Home Daerah

Bojonegoro Tegaskan Komitmen Antikorupsi, Bupati–Wabup Pimpin Penandatanganan Pakta Integritas ASN

by Media Rajawali - 10 Desember 2025, 19:08 WIB

  • Oleh : Budi Hartono 

Bojonegoro – Pemerintah Kabupaten Bojonegoro meneguhkan komitmennya terhadap tata kelola pemerintahan yang bersih dan berintegritas melalui penandatanganan Pakta Integritas oleh seluruh Aparatur Sipil Negara (ASN), Rabu (10/12/2025). Agenda yang digelar usai apel pagi tersebut menjadi salah satu rangkaian utama peringatan Hari Antikorupsi Sedunia (HAKORDIA) 2025 sekaligus pengingat moral bahwa pelayanan publik harus dijalankan dengan penuh tanggung jawab.

Bupati Bojonegoro Setyo Wahono, didampingi Wakil Bupati Nurul Azizah serta jajaran pimpinan organisasi perangkat daerah, memimpin proses penandatanganan secara simbolis di halaman Gedung Putih Pemkab Bojonegoro. Momentum itu disaksikan langsung oleh Sekretaris Daerah, para Asisten, Inspektur, hingga para camat yang turut membubuhkan tanda tangan sebagai bentuk kesediaan menjalankan pemerintahan yang akuntabel dan bebas dari praktik korupsi.

Baca juga:

“Akhir 2025 tinggal beberapa hari, dan 2026 tinggal menghitung hari. Kita memiliki kewajiban memberikan pelayanan terbaik kepada masyarakat,” tegas Bupati Setyo Wahono dalam amanatnya, menekankan bahwa integritas merupakan fondasi utama pelayanan publik yang efektif.

Penandatanganan Pakta Integritas ini tidak sekadar simbolik, tetapi menjadi pengikat etis bagi seluruh ASN dalam menolak segala bentuk korupsi, kolusi, dan nepotisme (KKN). Dokumen tersebut menegaskan tujuh poin komitmen, mulai dari menjunjung tinggi profesionalisme hingga kesiapan menerima sanksi apabila melakukan pelanggaran.
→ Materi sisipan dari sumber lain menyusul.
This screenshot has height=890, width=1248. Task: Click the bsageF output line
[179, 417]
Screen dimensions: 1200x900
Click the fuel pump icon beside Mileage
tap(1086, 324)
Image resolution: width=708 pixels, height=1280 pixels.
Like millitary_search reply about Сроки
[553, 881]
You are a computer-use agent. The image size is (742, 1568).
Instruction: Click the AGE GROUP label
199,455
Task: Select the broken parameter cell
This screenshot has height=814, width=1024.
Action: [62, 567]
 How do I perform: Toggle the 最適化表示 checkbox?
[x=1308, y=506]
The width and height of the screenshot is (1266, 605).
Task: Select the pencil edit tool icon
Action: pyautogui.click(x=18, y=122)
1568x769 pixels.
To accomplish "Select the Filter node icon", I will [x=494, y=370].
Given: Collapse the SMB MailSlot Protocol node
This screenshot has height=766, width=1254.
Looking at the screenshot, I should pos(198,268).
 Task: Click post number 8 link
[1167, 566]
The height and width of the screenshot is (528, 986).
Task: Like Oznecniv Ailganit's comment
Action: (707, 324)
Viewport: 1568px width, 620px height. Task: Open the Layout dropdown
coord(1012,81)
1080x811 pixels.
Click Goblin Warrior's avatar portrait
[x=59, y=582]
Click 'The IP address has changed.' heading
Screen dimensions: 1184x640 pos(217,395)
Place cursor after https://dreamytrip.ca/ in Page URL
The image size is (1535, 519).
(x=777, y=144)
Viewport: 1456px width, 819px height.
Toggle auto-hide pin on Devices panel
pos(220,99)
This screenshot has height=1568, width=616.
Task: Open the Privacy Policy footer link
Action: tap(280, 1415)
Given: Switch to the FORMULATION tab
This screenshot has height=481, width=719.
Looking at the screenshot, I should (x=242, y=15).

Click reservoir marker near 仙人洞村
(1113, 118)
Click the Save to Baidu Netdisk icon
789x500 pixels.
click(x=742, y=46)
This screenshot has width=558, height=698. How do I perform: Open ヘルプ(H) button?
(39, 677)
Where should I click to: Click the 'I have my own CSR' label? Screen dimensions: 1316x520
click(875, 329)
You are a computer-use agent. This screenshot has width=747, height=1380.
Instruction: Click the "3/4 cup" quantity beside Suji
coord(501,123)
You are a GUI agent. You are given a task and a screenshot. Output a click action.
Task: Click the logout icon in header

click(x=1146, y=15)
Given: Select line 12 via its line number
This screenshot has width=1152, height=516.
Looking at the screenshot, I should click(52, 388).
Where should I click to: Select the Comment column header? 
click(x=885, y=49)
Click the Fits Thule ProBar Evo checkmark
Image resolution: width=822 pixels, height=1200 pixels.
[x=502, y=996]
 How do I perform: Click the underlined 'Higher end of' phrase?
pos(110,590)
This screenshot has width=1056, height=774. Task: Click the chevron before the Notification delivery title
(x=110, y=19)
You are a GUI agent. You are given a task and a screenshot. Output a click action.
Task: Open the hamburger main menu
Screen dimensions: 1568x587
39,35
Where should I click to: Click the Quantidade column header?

Isi Pakta Integritas yang ditandatangani seluruh ASN di lingkungan Pemerintah Kabupaten Bojonegoro meliputi:

  1. Menjunjung tinggi integritas, kejujuran, dan profesionalisme dalam menjalankan tugas sebagai ASN.
  2. Tidak melakukan tindakan KKN serta menolak gratifikasi dan suap dalam bentuk apa pun.
  3. Tidak menyalahgunakan wewenang dan menghindari benturan kepentingan, termasuk melaporkan setiap indikasi pelanggaran.
  4. Mematuhi seluruh peraturan perundang-undangan serta bertugas secara transparan dan akuntabel.
  5. Siap diawasi dan dievaluasi oleh atasan, pengawas internal, maupun lembaga berwenang.
  6. Bersedia menerima sanksi administratif, disiplin, ataupun hukum apabila terbukti melanggar pernyataan integritas.
  7. Berkomitmen menjadi teladan dalam membangun budaya kerja yang bersih, melayani, dan berintegritas.

Dengan penguatan komitmen di penghujung tahun 2025 ini, Pemkab Bojonegoro menegaskan kembali visinya untuk menghadirkan birokrasi yang bersih, responsif, dan berorientasi pada kepentingan publik. Langkah strategis tersebut diharapkan mampu memperkuat kepercayaan masyarakat sekaligus memastikan bahwa tahun 2026 dibuka dengan tata kelola pemerintahan yang semakin transparan dan bebas dari praktik koruptif.